What makes this legislation especially unique is that this kind of blanket protection has never before been granted to any other industry by the nation’s legislators. This is an outrage that deserved to be protested by every safety-minded citizen as legislators obviously decided to place the interests of one industry and its supporters over the rights of gun crime victims, most of whom lack the means to effectively oppose a heavily-financed challenge.

Some supporters of the legislation argued that allowing victims to sue gun manufacturers could gradually financially devastate the gun industry’s estimable profits, which could result in them going out of business. While that may perhaps be a temporary blow to the economy and, unfortunately, leave thousands unemployed, it would certainly add to the life span of Americans.

Other factions believed the lawsuits were politically motivated and designed to undermine the Second Amendment’s right to bear arms.

In addition to this legislation, rivals deem it as just another move by conservatives limiting lawsuits and tort reform that is opposed by big business since the considerable claims against tobacco industry in the 1990s.

A leading gun control organization, the Brady Center to Prevent Gun Violence, said it planned to challenge the “constitutionality of this special extravaganza in every court where the rights of gun violence victims are threatened. One advocate for gun control said this bill will make “the unregulated gun industry the most pampered industry in America.”

Several Congressional Democrats said the bill empowers “bad apple” gun dealers and reckless “shuts the courthouse door” on gun-related crime victims.

Look, I’ve nothing against gun manufacturers, but as long as they’re going to produce weapons of human destruction, they should be held accountable for putting profits ahead of safety concerns. After all, individuals who host parties where alcohol is served and places that serve liquor can be held accountable when guests or customers leave and end up in motor vehicle accidents.

This sweeping novel protection is another victory for the NRA and comes one year after its many allies in Congress virtually stood by as it allowed a 10-year ban on assault weapons elapse.

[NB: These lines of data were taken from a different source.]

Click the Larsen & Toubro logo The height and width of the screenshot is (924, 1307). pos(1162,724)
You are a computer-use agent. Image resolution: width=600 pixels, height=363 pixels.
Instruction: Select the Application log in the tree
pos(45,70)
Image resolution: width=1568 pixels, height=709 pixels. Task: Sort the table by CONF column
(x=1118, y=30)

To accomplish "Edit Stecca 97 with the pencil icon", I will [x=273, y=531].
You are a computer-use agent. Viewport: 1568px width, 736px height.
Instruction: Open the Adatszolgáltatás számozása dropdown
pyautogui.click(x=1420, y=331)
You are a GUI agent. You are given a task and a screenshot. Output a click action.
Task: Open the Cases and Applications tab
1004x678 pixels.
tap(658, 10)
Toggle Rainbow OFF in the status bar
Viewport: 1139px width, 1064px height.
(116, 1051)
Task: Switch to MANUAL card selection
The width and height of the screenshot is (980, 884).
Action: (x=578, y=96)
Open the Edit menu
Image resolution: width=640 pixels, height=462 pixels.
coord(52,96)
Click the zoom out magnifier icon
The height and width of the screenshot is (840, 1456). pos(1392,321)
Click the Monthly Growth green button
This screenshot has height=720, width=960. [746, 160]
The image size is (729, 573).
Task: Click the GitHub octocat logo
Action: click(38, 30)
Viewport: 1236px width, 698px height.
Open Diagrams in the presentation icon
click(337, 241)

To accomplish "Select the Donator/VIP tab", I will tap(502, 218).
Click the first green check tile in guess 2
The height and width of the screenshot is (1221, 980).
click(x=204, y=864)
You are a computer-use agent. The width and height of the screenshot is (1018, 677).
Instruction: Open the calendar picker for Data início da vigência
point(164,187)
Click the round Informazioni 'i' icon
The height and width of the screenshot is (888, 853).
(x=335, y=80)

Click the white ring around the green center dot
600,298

It also gives the NRA enhanced confidence to maintain their efforts to prevent any chance of gun control legislation being passed for years to come.

For decades, the Second Amendment has been the source of debate when it comes to weapons legislation in America. Accordingly, for the umpteenth time, “A well-regulated militia being necessary to the security of a free state, the right of the people to keep and bear arms shall not be infringed,” no matter how one chooses to interpret those words, it does not grant every individual American the right to own a gun.

The unprecedented legislation only further complicates matters as the federal government will now be allowed to deny people injured by gun violence of their rights under state laws without any alternative.

More than six years after the Columbine High School shootings and similar incidents that preceded and followed, the collective conscience of America seems to remain indifferent to the majority’s obsession with guns.